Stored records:
"""
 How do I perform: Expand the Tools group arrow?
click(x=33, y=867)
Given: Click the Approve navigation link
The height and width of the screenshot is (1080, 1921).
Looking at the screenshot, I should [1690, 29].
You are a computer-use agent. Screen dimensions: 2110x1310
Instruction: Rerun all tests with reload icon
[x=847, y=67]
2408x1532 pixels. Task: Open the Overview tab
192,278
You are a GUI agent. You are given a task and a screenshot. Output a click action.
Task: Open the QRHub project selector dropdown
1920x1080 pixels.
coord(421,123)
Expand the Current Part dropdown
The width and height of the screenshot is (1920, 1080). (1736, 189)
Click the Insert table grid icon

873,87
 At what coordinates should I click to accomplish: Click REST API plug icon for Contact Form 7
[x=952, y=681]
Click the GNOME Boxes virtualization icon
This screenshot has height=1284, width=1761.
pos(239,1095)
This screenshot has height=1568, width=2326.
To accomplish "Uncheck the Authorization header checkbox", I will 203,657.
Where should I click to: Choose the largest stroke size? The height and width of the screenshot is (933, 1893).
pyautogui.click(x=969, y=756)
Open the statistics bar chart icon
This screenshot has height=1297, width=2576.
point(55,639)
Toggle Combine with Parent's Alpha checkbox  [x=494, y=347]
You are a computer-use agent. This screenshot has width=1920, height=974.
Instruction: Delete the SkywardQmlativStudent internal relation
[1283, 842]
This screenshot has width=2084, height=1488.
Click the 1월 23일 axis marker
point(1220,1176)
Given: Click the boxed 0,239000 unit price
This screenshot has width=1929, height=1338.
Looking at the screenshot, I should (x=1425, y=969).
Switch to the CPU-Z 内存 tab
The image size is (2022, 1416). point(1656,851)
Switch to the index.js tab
"""
• **How to complete this task**
Search the entries above for the string "checkbox". Copy each line that holds it.

• **Task output**
To accomplish "Uncheck the Authorization header checkbox", I will 203,657.
Toggle Combine with Parent's Alpha checkbox  [x=494, y=347]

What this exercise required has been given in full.